I've always followed the axiom: Face to your audience. Peers at your back.

What do readers want to know?

With few exceptions, they only want to know a few things:

  1. What's your next book?
  2. When's it coming?
  3. Will it be in the format I want?
  4. What are you working on now?
  5. What are you going to work on next?
  6. Are you going to be somewhere in person?
  7. What's a good book I can read while I'm waiting?

Yes, writers are readers and we like to know what our fellow word-herders think about this or that facet of the biz.

The problems arise when you only write about how to torture characters to facilitate their growth along the story arc or the ten tips for finding a few minutes to write in the course of a busy day.

What happens when your website becomes a source for writers – not readers? When you want readers to know about your new release, or to tell them that it's being held up because the artist is redoing the cover art, or that the audiobook has hit the digital shelves?

Sure, you'll email them because that's what the email list is for, but they have to come to your site to sign up first. If the only thing they see is writer talk? Maybe they don't sign up for that.

There are authors who manage to do it well, but they're in the minority. I hear too many authors complaining that they have trouble finding an audience or have no following, and when I look at their websites, they're talking craft. They're talking about their business and not about their art.

Worse, they're spending valuable writing time to do it.

How long does it take to write a 500 word blog post three times a week? Even once a week? That's time that didn't get spent on their next book.

Nobody can focus on one thing very long. Of course, we have to break it up. But I'm not hearing that writers have so much writing time on their hands that they have to put it down to take a break from the story in order to dash out 500 words on the four pillars of good storytelling.

The “what do I write today?” issue arises because writing and publishing is slow work. Not much changes from day to day unless you're writing shorts and, even then, a good short story can take a while to develop. Writing long form takes even longer. Trying to satisfy the “you must post this often” rules can break your brain.
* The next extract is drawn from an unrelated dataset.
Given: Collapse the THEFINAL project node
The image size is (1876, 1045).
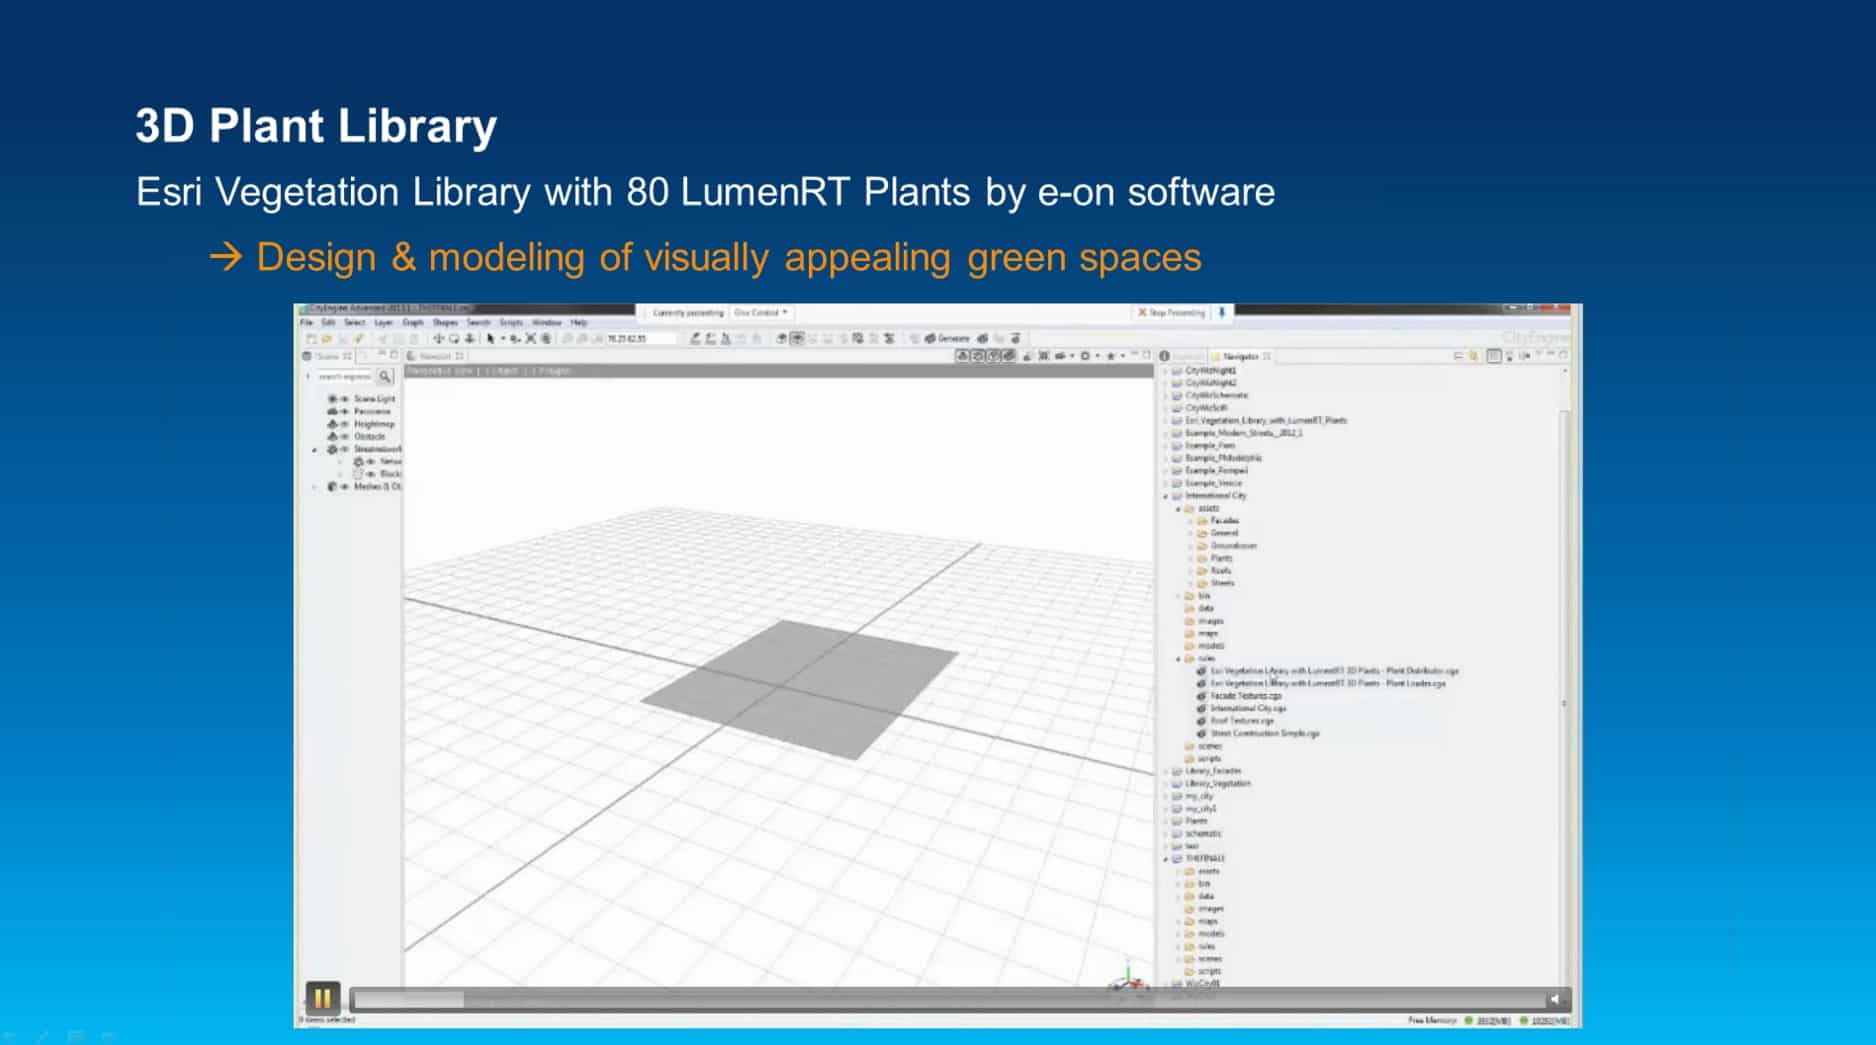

So writers write about writing because they feel like they have to write something and “I'm still working on 'A Hard Row To Hoe' today” doesn't feel right.

But what if you stopped doing that?

Set your own pace. “I'll tell you how it's going on Saturday.” A short blurb on one or more of the topics of interest to readers. Set up a template for the posts so you only have to fill in the blanks. Make it fast and easy so you can actually have time to make more progress on the actual writing work instead of the writing-adjacent work.

Sure, you think of it as “marketing” but unless you're talking about your fiction, you're selling to the wrong audience.

Personally, I post to my blog on the first of the month. I give the readers an update on what happened in the previous month with me personally and with all the pieces in play across my various franchises. I give them a book recommendation so they have something to read going forward. I tell them what I'm planning for the coming month. That's it.

I do the same thing on my newsletter but on the 15th so the hardcore fans get two updates a month. (The really hardcore subscribe to my somewhat daily podcast, which has been on hiatus for the last few months for health reasons, but I digress.)

It's also why I started “The View From Here” so I could do the writer-talk in a place separate from the reader-talk. I spend the time to write here because I think it's important that we actually have peers at our backs. Peers who can help us and peers we can help in turn.

Face to your audience. Peers at your back.

Try it for a while and remember two things:

  1. Nothing sells your last book better than your next one.
  2. Talking about somebody else's book is a lot easier than talking about your own.